分子系统进化关系分析的一种新方法——贝叶斯法在硬蜱属中的应用

Application of Bayesian method for inferring phylogenetic relationships of ticks within the genus Ixodes

距离矩阵邻接法、最大简约法和最大似然法是重建生物系统关系的 3种主要方法。普遍认为最大似然法在原理上优于前二种方法 ,但其计算复杂费时。由于现行计算机的能力尚达不到其要求而实用性差 ,特别是在处理大数据集样本 (即大于 2 5个分类单元 )时 ,用此方法几乎不可能。新近提出的贝叶斯法 (Bayesianmethod)既保留了最大似然法的基本原理 ,又引进了马尔科夫链的蒙特卡洛方法 ,并使计算时间大大缩短。本文用贝叶斯法对硬蜱属 (Ixodes) 19个种的线粒体 16SrDNA片段进行了系统进化分析。从总体上看 ,分析结果与现有的基于形态学的分类体系基本吻合。但与现存的假说相反 ,莱姆病的主要宿主蓖籽硬蜱复合种组并非单系。通过比较贝叶斯法与其它三种方法的结果 ,我们认为贝叶斯法是一种系统进化分析的好方法 ,它既能根据分子进化的现有理论和各种模型用概率重建系统进化关系 ,又克服了最大似然法计算速度慢、不适用于大数据集样本的缺陷。贝叶斯法根据后验概率直观地表示系统进化关系的分析结果 ,不需要用自引导法进行检验。可以预料 ,贝叶斯法将会被广泛地应用到系统进化分析上.

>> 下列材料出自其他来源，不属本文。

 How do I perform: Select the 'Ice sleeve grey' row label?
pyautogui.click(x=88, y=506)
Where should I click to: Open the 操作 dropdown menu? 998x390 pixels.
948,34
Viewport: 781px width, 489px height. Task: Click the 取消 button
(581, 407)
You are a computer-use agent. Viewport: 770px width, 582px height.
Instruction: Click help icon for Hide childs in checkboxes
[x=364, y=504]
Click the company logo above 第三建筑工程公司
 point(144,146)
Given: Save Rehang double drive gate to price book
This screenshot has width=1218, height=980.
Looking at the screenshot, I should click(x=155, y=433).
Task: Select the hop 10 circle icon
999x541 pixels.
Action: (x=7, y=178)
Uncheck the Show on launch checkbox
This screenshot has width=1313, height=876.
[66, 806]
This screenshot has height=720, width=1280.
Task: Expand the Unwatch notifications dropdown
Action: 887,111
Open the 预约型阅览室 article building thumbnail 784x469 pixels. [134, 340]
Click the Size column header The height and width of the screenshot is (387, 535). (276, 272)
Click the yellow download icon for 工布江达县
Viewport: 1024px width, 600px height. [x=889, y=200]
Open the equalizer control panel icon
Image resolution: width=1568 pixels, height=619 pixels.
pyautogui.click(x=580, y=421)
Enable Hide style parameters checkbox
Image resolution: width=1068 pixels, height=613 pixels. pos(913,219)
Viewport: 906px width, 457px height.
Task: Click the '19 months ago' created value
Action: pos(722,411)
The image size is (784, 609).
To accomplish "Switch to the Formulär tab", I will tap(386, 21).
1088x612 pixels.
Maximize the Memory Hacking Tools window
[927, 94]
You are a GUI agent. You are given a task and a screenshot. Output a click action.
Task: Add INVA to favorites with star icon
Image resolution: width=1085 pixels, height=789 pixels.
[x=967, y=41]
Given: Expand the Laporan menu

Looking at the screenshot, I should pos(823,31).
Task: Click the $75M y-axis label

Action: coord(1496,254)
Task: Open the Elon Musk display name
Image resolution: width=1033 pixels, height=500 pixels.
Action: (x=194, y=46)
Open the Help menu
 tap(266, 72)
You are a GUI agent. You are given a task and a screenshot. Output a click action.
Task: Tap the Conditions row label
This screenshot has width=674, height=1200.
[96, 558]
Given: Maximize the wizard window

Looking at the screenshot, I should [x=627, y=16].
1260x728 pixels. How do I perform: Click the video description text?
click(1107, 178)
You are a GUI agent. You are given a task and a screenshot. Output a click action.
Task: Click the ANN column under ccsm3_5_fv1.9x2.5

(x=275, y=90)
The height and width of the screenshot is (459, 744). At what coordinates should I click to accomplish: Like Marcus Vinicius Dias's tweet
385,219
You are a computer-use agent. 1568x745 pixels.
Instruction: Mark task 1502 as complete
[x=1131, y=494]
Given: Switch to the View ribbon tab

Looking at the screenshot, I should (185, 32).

Three major methods, Neighbor-Joining (NJ), Maximum Parsimony (MP), and Maximum Likelihood (ML), are widely used for phylogenetic reconstruction. ML method has many advantages over NJ and MP but less practical. It is almost impossible to apply ML method to a sequence dataset that contains more than 25 operational taxonomic units (OUT) due to the enormous computational time required and the shortage of computer memories. The Bayesian method is a recently developed method that is similar to ML method in principle, but the computation time is reduced dramatically. Bayesian method inferences tree based on the notion of posterior probabilities: probabilities that are estimated, based on some model (prior expectations) using Markov chain Monte Carlo method. Instead of seeking the tree that maximizes the likelihood of observing the data, it seeks those trees with the greatest likelihood of given the data. Bayesian method produces a set of trees of roughly equal likelihood. To introduce and promote Bayesian method in Chin, we applied this method to the phylogenetic analysis of 19 tick species in the genus Ixodes. The inferred phylogeny is generally congruent with that based on morphology. However, in contrast to the existing hypothesis, 16S rDNA data indicated that I. ricinus species complex is not a monophyletic group. The results from Bayesian method were also similar to that of NJ and MP methods but with a few exceptions. There is no need to conduct bootstrap analysis to evaluate branch support because divergences on the tree are represented by the posterior probabilities.